__REQUIRED ACTION__: Output the lines of the entries below beginning at the one with "The height and" and ending with the last, exactly as written and without pictures.
----
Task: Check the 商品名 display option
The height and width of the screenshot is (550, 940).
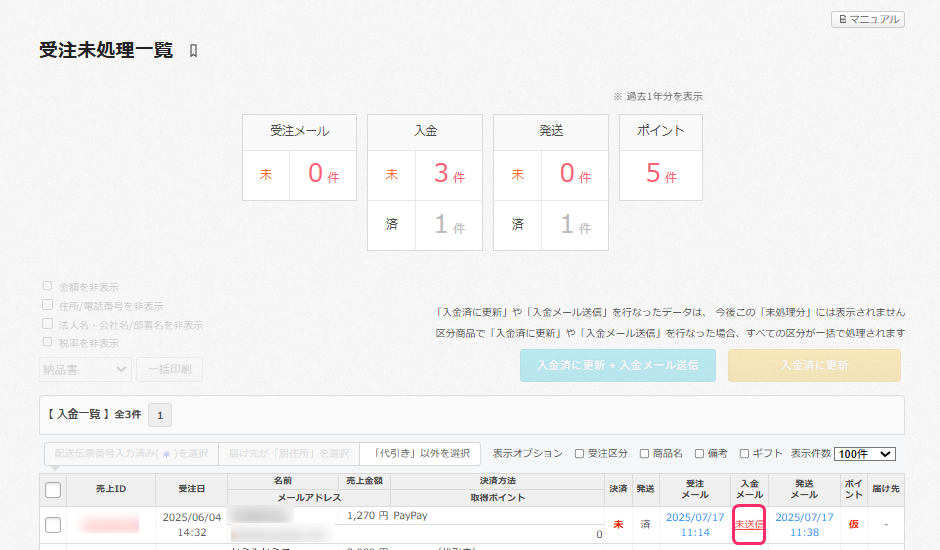Action: [x=645, y=454]
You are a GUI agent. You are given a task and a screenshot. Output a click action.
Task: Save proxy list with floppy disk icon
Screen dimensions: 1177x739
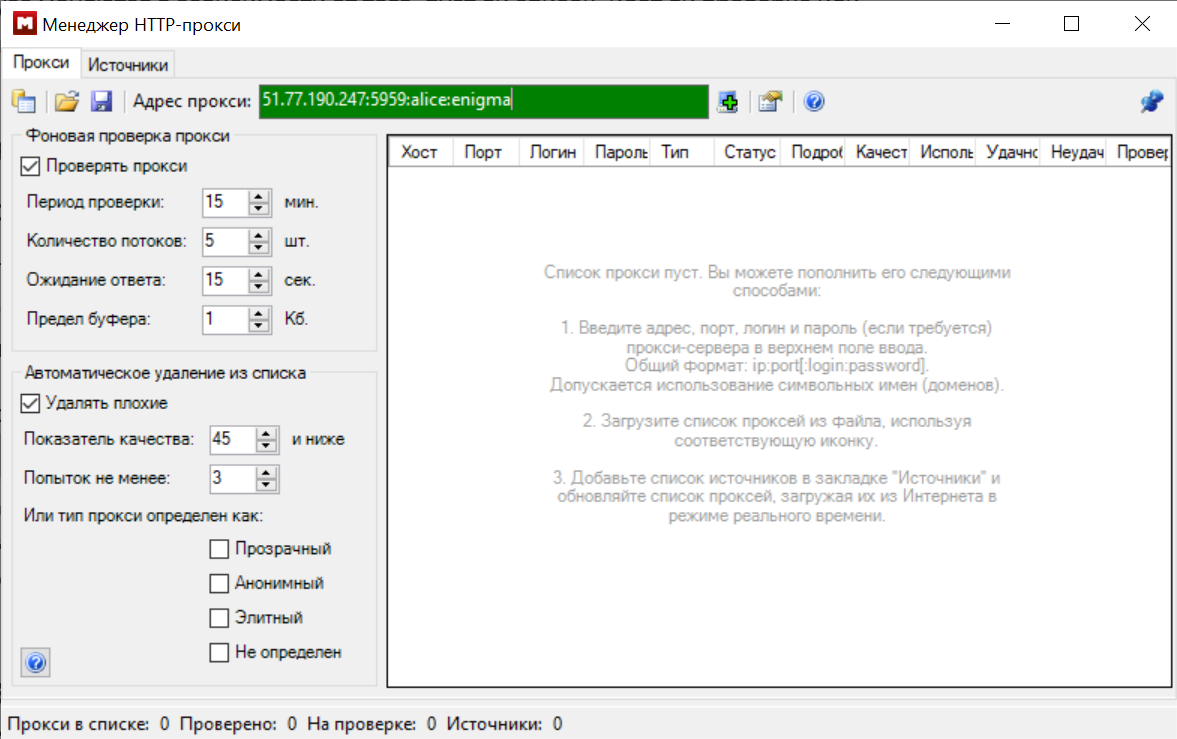tap(101, 101)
----
__WRITTEN SOLUTION__:
The height and width of the screenshot is (550, 940).
Action: [x=645, y=454]
You are a GUI agent. You are given a task and a screenshot. Output a click action.
Task: Save proxy list with floppy disk icon
Screen dimensions: 1177x739
tap(101, 101)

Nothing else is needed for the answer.